## TO DO
Lay out the rows below as a JSON list of strings, one string per line, leaving out blank lines.

⟨

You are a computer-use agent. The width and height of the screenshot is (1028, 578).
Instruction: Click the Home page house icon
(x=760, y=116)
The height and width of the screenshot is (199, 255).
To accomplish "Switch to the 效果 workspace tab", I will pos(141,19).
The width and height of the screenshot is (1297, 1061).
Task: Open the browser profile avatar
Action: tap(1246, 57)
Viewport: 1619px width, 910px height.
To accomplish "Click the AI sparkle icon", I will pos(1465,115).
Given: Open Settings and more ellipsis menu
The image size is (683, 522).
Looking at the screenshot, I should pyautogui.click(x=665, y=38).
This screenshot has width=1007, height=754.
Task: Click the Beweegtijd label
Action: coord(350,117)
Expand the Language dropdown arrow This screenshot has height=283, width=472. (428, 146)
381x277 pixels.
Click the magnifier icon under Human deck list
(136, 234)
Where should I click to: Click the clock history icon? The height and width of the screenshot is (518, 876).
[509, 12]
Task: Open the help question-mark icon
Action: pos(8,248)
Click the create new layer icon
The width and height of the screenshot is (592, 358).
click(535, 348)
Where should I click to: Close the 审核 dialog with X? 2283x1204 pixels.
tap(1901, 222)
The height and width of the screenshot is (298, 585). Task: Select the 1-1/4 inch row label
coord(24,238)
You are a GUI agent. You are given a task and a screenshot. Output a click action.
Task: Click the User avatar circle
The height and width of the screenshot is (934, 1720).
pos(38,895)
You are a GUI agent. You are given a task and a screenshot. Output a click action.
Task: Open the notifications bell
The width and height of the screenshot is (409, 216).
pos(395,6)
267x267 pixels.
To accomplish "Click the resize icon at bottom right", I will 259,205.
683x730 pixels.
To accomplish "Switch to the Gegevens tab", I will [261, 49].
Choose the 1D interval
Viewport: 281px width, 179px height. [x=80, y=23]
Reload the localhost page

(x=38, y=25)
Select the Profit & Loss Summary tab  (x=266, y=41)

⟩

## RESPONSE BELOW
[
  "You are a computer-use agent. The width and height of the screenshot is (1028, 578).",
  "Instruction: Click the Home page house icon",
  "(x=760, y=116)",
  "The height and width of the screenshot is (199, 255).",
  "To accomplish \"Switch to the 效果 workspace tab\", I will pos(141,19).",
  "The width and height of the screenshot is (1297, 1061).",
  "Task: Open the browser profile avatar",
  "Action: tap(1246, 57)",
  "Viewport: 1619px width, 910px height.",
  "To accomplish \"Click the AI sparkle icon\", I will pos(1465,115).",
  "Given: Open Settings and more ellipsis menu",
  "The image size is (683, 522).",
  "Looking at the screenshot, I should pyautogui.click(x=665, y=38).",
  "This screenshot has width=1007, height=754.",
  "Task: Click the Beweegtijd label",
  "Action: coord(350,117)",
  "Expand the Language dropdown arrow This screenshot has height=283, width=472. (428, 146)",
  "381x277 pixels.",
  "Click the magnifier icon under Human deck list",
  "(136, 234)",
  "Where should I click to: Click the clock history icon? The height and width of the screenshot is (518, 876).",
  "[509, 12]",
  "Task: Open the help question-mark icon",
  "Action: pos(8,248)",
  "Click the create new layer icon",
  "The width and height of the screenshot is (592, 358).",
  "click(535, 348)",
  "Where should I click to: Close the 审核 dialog with X? 2283x1204 pixels.",
  "tap(1901, 222)",
  "The height and width of the screenshot is (298, 585). Task: Select the 1-1/4 inch row label",
  "coord(24,238)",
  "You are a GUI agent. You are given a task and a screenshot. Output a click action.",
  "Task: Click the User avatar circle",
  "The height and width of the screenshot is (934, 1720).",
  "pos(38,895)",
  "You are a GUI agent. You are given a task and a screenshot. Output a click action.",
  "Task: Open the notifications bell",
  "The width and height of the screenshot is (409, 216).",
  "pos(395,6)",
  "267x267 pixels.",
  "To accomplish \"Click the resize icon at bottom right\", I will 259,205.",
  "683x730 pixels.",
  "To accomplish \"Switch to the Gegevens tab\", I will [261, 49].",
  "Choose the 1D interval",
  "Viewport: 281px width, 179px height. [x=80, y=23]",
  "Reload the localhost page",
  "(x=38, y=25)",
  "Select the Profit & Loss Summary tab  (x=266, y=41)"
]